Decision-oriented benchmarking to transform AI weather forecast access: Application to the Indian monsoon

Rajat Masiwal,Colin Aitken,Adam Marchakitus,Mayank Gupta,Katherine Kowal,Hamid A. Pahlavan,Tyler Yang,Y. Qiang Sun,Michael Kremer,Amir Jina,William R. Boos,Pedram Hassanzadeh

Artificial intelligence weather prediction (AIWP) models now often outperform traditional physics-based models on common metrics while requiring orders-of-magnitude less computing resources and time. Open-access AIWP models thus hold promise as transformational tools for helping low- and middle-income populations make decisions in the face of high-impact weather shocks. Yet, current approaches to evaluating AIWP models focus mainly on aggregated meteorological metrics without considering local stakeholders' needs in decision-oriented, operational frameworks. Here, we introduce such a framework that connects meteorology, AI, and social sciences. As an example, we apply it to the 150-year-old problem of Indian monsoon forecasting, focusing on benefits to rain-fed agriculture, which is highly susceptible to climate change. AIWP models skillfully predict an agriculturally relevant onset index at regional scales weeks in advance when evaluated out-of-sample using deterministic and probabilistic metrics. This framework informed a government-led effort in 2025 to send 38 million Indian farmers AI-based monsoon onset forecasts, which captured an unusual weeks-long pause in monsoon progression. This decision-oriented benchmarking framework provides a key component of a blueprint for harnessing the power of AIWP models to help large vulnerable populations adapt to weather shocks in the face of climate variability and change.

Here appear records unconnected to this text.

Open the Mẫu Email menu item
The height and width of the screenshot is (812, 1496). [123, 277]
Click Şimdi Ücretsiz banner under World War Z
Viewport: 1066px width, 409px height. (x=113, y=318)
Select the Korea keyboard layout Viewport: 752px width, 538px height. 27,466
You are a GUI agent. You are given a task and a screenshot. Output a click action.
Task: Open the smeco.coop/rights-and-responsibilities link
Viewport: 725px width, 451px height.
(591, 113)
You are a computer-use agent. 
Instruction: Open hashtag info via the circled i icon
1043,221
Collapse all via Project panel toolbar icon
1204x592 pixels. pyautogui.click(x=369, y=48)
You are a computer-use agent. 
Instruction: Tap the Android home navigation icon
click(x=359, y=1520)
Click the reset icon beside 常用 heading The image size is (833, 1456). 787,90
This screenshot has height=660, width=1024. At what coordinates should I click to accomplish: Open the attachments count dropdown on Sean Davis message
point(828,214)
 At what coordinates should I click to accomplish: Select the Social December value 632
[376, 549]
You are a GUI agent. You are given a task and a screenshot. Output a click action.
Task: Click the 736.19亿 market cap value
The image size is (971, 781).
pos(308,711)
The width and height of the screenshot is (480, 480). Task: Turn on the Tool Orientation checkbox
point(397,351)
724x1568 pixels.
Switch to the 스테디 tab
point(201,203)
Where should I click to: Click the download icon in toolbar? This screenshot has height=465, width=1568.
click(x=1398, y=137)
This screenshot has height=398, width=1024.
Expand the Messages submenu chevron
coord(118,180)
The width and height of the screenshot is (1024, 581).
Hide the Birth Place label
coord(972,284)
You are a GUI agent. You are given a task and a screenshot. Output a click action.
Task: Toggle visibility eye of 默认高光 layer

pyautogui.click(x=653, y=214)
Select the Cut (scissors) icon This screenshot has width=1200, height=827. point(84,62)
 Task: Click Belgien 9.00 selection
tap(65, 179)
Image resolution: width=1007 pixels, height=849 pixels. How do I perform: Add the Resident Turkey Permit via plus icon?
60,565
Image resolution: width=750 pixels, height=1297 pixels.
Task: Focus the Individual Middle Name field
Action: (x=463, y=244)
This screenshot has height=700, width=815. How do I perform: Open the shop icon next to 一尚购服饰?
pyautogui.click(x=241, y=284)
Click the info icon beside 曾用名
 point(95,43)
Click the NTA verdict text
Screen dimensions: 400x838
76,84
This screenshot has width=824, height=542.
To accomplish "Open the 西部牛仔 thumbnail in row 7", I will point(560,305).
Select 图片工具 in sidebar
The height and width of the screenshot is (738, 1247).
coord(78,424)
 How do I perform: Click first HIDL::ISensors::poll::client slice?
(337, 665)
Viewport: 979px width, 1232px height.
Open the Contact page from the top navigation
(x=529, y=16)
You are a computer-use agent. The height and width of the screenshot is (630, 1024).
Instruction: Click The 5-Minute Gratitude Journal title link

翻译：人工智能天气预报模型目前在常用指标上往往优于传统基于物理的模型，同时所需计算资源和时间低数个数量级。因此，开放获取的人工智能天气预报模型有望成为变革性工具，帮助中低收入人群在面对高影响天气冲击时做出决策。然而，当前评估人工智能天气预报模型的方法主要关注聚合气象指标，未在决策导向的业务框架中考虑本地利益相关者的需求。本文提出一个连接气象学、人工智能与社会科学的框架。作为示例，我们将其应用于具有150年历史的印度季风预报问题，重点关注对气候变化高度敏感的雨养农业的效益。当使用确定性和概率性指标进行样本外评估时，人工智能天气预报模型能够提前数周在区域尺度上准确预测与农业相关的季风爆发指数。该框架为2025年一项政府主导的计划提供了依据，该计划向3800万印度农民发送了基于人工智能的季风爆发预报，成功捕捉到一次异常的季风进程数周停滞现象。这一决策导向的基准测试框架为利用人工智能天气预报模型的力量，帮助大规模脆弱人群适应气候变异和变化背景下的天气冲击，提供了蓝图的关键组成部分。